It’s only a brief lapse of time before Detective Bryer (Tim Roth) of the NYPD shows up at Robert’s office to ask the investment guru about his relationship with Julie, since the police are sure that she wasn’t alone in her car or even driving it at the time of the mishap.
This is not a good time for Robert to get negative press regarding the death of a lovely young female painter who was burned beyond recognition in an upstate auto accident. The sale of his covertly languishing business might be put in jeopardy.

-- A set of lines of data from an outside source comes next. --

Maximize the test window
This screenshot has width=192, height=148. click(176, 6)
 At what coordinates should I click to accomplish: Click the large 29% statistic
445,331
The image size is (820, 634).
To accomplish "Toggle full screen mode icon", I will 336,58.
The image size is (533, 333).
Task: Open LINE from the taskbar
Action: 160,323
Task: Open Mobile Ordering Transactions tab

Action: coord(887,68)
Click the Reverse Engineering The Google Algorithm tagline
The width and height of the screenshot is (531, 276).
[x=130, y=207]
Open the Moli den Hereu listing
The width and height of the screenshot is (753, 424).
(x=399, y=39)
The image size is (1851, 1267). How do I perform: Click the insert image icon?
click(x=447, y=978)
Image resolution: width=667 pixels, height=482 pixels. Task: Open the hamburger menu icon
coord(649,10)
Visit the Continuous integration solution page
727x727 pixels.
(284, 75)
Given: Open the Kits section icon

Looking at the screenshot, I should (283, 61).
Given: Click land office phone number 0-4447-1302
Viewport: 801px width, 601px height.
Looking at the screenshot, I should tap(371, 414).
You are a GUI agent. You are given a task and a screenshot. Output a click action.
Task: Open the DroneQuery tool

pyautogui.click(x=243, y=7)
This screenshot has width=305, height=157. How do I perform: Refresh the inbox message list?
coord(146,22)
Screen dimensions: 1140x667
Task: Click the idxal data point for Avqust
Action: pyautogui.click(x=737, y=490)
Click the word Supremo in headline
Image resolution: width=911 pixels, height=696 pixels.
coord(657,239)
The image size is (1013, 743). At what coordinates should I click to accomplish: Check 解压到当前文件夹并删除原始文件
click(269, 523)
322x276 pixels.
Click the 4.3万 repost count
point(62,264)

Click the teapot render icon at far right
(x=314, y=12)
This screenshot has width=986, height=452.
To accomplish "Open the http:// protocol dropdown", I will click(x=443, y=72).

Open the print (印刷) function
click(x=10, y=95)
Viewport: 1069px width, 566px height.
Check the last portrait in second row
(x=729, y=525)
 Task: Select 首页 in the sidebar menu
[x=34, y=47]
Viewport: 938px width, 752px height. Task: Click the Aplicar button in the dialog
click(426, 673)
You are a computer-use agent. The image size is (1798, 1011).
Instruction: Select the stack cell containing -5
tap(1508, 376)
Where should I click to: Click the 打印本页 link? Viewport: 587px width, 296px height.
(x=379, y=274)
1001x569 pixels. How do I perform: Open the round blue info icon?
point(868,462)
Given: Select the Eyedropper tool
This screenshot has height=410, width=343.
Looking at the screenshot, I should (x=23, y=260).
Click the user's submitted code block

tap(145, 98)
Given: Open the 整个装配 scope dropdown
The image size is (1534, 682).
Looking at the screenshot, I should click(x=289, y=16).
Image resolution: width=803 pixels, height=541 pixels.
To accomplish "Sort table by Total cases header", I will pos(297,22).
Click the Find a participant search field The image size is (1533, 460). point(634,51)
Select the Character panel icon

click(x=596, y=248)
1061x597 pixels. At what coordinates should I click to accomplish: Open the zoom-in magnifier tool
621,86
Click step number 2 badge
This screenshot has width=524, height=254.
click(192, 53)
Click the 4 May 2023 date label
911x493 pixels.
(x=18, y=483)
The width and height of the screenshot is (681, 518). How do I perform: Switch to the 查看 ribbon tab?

Arbitrage goes forward from there as an engrossing and well-sketched, legalistic, quasi-police procedural that has Detective Bryer appropriately brusque, unshaven and sloppily attired among big time, big dollar people. The film is first-class entertainment, but reminded me of a really good television pilot or series the caliber of “Damages” and the short-lived but excellent “Rubicon.”
Arbitrage omits essential information until it wants to let you know what that information is. It makes for a mature and curiously twisty kind of movie experience.
For me, the film was also a pleasant musical experience. Former Red Hot Chili Peppers drummer Cliff Martinez did the smart, well-positioned score. It fits and is most tasteful. There’s even a swath of lovely music under the closing credits with pianist Robi Botes playing, “My Foolish Heart,” much like the late jazz piano man, Bill Evans, probably the coolest and best damned balladeer jazz keyboardist to ever walk the planet.
Director Jarecki, who also wrote the script, doesn’t make Arbitrage overtly political or grossly critical of its billionaire bad guy. Gere’s character is not a cardboard figure just to throw darts at. Robert has numerous facets to examine. And as you’ll find later, his wife does as well.
Innuendo as to why the film’s non-telegraphed events might have occurred is quietly suggested just before the surprising and abrupt finish to “Arbitrage.”
If you watch “Damages” or “Rubicon,” you’ll also find moments of delayed exposition. Such stuff can keep one awake.